Newsletter

FEC Re-addresses Employer-paid Benefits to Candidates

November 2014

On October 10, 2014, the Federal Election Commission (FEC) revisited the limits on candidates' receiving benefits from their employers during campaigns.  The Commission has long held that paying unearned benefits to an employee-candidate can amount to a political contribution (prohibited if the employer is a corporate entity).  But the agency has also carved out an exception for legitimate compensation that results from “a pre-existing policy . . . which is generally applicable to all employees.”

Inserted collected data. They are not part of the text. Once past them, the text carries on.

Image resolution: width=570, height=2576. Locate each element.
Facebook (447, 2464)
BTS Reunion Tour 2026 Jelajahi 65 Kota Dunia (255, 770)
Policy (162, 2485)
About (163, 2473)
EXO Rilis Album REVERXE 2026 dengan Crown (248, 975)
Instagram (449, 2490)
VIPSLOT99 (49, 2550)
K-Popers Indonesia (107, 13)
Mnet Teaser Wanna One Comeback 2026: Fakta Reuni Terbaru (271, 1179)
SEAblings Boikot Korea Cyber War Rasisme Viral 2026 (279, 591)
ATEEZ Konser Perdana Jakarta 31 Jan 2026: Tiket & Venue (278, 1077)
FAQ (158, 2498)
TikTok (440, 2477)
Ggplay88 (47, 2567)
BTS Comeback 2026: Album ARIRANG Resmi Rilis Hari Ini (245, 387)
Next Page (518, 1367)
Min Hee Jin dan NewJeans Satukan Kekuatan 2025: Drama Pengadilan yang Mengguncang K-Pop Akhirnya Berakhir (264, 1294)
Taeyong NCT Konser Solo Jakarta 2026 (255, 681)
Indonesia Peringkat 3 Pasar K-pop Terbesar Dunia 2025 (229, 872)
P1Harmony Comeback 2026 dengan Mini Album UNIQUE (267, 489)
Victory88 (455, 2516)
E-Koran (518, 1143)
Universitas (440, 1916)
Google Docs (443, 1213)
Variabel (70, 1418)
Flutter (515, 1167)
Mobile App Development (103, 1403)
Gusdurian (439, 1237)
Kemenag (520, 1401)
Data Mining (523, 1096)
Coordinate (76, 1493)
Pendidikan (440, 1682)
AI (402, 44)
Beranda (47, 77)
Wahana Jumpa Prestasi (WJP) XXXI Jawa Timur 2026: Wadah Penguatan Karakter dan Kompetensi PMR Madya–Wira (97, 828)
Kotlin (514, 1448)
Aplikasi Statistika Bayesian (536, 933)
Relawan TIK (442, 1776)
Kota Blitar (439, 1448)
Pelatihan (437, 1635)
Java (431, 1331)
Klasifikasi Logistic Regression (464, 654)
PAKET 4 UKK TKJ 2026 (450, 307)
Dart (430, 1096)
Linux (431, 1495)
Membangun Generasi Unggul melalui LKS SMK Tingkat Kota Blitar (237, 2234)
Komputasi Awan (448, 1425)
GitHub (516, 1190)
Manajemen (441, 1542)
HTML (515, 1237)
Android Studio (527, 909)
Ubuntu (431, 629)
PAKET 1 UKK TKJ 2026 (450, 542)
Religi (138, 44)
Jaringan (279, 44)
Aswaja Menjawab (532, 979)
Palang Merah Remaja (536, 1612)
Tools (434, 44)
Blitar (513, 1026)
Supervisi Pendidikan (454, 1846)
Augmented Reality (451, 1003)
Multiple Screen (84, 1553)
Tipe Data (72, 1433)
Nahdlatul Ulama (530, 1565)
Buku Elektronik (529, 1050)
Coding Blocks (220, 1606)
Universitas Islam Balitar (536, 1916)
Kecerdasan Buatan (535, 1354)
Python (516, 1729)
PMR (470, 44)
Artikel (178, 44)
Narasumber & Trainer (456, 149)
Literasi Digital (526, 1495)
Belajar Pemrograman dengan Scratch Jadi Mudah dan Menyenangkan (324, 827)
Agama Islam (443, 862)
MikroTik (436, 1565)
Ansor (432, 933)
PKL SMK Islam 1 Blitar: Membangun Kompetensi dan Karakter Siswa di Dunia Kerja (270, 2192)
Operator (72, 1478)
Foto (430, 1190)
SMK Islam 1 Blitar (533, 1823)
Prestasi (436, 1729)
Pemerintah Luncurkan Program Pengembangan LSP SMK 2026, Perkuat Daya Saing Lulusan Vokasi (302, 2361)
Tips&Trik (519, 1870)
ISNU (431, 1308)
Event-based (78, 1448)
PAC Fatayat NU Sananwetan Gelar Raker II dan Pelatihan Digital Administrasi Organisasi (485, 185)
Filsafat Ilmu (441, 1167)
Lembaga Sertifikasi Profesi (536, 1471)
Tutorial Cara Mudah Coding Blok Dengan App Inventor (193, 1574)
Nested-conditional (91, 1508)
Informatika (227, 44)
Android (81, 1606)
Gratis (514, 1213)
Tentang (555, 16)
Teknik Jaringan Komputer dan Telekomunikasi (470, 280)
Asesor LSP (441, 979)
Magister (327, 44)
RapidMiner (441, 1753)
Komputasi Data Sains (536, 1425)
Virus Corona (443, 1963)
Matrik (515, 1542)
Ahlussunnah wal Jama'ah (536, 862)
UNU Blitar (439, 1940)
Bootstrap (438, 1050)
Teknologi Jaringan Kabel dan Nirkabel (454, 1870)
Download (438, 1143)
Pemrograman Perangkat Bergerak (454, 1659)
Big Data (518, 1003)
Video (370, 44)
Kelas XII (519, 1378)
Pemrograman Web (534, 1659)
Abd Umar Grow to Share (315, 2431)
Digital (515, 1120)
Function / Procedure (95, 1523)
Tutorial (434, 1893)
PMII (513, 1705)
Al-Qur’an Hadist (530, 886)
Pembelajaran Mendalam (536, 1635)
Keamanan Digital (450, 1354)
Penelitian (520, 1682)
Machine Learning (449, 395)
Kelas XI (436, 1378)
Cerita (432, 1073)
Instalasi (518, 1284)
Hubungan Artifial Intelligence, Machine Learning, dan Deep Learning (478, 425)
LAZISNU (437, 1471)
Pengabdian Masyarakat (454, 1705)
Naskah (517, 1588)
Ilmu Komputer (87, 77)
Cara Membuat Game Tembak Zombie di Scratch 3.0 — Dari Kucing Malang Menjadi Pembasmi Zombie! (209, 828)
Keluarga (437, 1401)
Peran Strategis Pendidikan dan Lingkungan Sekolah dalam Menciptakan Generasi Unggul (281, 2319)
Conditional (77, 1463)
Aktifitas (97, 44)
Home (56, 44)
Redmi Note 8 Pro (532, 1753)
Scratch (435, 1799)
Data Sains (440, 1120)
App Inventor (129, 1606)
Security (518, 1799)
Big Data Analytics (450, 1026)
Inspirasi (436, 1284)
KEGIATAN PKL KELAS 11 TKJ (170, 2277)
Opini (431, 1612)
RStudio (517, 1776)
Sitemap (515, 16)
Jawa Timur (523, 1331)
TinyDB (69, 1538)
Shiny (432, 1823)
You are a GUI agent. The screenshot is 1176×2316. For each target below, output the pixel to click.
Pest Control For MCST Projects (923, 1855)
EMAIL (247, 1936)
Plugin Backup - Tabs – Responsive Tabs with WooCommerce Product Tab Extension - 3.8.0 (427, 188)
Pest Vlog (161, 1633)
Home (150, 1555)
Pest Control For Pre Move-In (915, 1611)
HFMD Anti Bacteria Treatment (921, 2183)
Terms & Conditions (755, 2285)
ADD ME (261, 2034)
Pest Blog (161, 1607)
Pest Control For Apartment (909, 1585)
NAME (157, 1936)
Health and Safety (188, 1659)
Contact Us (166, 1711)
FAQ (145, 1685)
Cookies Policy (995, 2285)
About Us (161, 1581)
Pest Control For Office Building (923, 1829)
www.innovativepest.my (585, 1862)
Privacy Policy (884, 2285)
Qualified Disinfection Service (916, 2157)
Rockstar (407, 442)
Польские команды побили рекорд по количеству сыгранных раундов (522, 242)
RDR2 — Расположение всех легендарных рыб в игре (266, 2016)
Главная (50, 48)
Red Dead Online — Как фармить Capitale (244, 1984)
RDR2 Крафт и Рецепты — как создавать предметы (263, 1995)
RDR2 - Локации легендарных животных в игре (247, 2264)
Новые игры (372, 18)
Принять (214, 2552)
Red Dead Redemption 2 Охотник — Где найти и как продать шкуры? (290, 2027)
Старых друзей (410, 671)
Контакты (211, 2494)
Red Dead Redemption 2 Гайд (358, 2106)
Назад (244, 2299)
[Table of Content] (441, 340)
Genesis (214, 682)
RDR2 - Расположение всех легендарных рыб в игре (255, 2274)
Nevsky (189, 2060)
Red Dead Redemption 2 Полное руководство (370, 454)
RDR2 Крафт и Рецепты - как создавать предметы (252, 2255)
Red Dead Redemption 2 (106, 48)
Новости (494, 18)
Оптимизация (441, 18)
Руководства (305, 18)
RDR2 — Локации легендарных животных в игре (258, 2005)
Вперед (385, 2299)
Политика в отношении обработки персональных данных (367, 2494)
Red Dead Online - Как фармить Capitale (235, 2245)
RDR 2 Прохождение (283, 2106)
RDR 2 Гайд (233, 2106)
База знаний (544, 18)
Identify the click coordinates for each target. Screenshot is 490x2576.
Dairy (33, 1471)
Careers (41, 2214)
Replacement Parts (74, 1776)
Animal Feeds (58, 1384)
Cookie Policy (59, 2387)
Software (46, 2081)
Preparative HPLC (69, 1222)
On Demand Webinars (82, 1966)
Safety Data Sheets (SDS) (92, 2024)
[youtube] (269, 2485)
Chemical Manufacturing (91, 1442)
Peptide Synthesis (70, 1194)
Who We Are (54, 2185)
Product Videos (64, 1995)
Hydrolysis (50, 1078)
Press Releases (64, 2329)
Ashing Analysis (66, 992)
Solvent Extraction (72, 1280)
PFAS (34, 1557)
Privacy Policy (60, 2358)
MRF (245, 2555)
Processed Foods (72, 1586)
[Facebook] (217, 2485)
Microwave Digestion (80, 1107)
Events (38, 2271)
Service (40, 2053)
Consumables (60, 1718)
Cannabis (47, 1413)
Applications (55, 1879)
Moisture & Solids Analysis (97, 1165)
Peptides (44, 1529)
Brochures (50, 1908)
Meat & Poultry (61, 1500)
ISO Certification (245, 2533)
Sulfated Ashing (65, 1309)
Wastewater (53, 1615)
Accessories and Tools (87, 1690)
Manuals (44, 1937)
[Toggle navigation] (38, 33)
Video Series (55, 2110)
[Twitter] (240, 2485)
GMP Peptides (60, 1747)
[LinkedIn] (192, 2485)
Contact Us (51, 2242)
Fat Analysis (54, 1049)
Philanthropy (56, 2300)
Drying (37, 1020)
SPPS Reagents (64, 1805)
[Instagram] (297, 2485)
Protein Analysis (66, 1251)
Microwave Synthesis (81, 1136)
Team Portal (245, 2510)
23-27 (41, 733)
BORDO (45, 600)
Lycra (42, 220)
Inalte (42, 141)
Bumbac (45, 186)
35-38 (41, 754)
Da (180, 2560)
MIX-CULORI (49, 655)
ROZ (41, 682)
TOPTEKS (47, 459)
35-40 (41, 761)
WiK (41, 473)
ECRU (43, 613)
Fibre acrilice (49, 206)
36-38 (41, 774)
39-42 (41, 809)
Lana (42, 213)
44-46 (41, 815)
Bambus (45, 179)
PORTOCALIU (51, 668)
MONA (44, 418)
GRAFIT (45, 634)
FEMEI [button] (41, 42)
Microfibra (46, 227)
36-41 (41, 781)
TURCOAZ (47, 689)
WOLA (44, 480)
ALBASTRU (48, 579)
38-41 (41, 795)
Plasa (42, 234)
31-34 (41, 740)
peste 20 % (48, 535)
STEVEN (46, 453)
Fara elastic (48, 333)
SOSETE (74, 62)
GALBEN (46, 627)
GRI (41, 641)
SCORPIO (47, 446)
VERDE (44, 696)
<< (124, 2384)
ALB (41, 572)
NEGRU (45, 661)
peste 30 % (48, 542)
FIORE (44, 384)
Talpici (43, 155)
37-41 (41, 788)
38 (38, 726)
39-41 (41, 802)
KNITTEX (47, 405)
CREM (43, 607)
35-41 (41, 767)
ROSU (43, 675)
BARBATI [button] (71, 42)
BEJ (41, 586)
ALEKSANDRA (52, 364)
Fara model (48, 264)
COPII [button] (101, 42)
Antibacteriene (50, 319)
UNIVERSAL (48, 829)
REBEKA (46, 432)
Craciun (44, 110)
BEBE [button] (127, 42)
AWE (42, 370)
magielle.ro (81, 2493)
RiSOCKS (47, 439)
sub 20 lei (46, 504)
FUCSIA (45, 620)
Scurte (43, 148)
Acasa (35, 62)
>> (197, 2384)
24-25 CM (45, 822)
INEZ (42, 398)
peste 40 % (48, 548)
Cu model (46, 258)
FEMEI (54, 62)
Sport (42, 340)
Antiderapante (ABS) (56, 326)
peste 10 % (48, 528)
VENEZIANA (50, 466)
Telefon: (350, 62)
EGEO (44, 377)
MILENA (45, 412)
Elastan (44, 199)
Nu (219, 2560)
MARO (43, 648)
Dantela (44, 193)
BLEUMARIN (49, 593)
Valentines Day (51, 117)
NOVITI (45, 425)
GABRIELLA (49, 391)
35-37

Until now, the Commission's line between permissible and prohibited benefits was fairly well-established.  Benefits paid under a fixed, generally applicable program would be permitted, but if the employer could exercise discretion in assigning benefits, they would likely be treated as contributions.  In last month's companion advisory opinions 2014-14 and 2014-15, however, the Commission appears to have blurred the line slightly.  These advisory opinion requests came from two rival Virginia candidates, both of whom were employees of Randolph-Macon College and both of whom had received “on materially identical terms, unpaid leaves of absence for the duration of [their] campaigns.”  During this time, and per the college's policy, both candidates would continue to receive fringe benefits they enjoyed as active employees.

While the college's leave-of-absence program involved a certain degree of discretion, the FEC nonetheless concluded that the program—and the resulting benefits—constituted legitimate compensation, not political contributions.  “Although the College exercises its discretion when considering requests for leave, the facts . . . suggest that payments for continued benefits are issued pro forma once the request is granted,” the Commission reasoned.  Notwithstanding the discretion involved in approving leaves of absence, the Commission determined that the College was “according [the two candidate-employees] the same treatment it affords other employees who are granted leave for other reasons.”  “Under the circumstances here,” the FEC summed up, “the College policy of liberally granting sabbaticals (including to both major party candidates in the same federal election) and generally approving continuation of benefits, including for those on sabbaticals for non-political purposes” amounted to permissible bona fide compensation.  As a result, the college's payments of the benefits for the candidates on leave were not impermissible corporate contributions to the campaigns.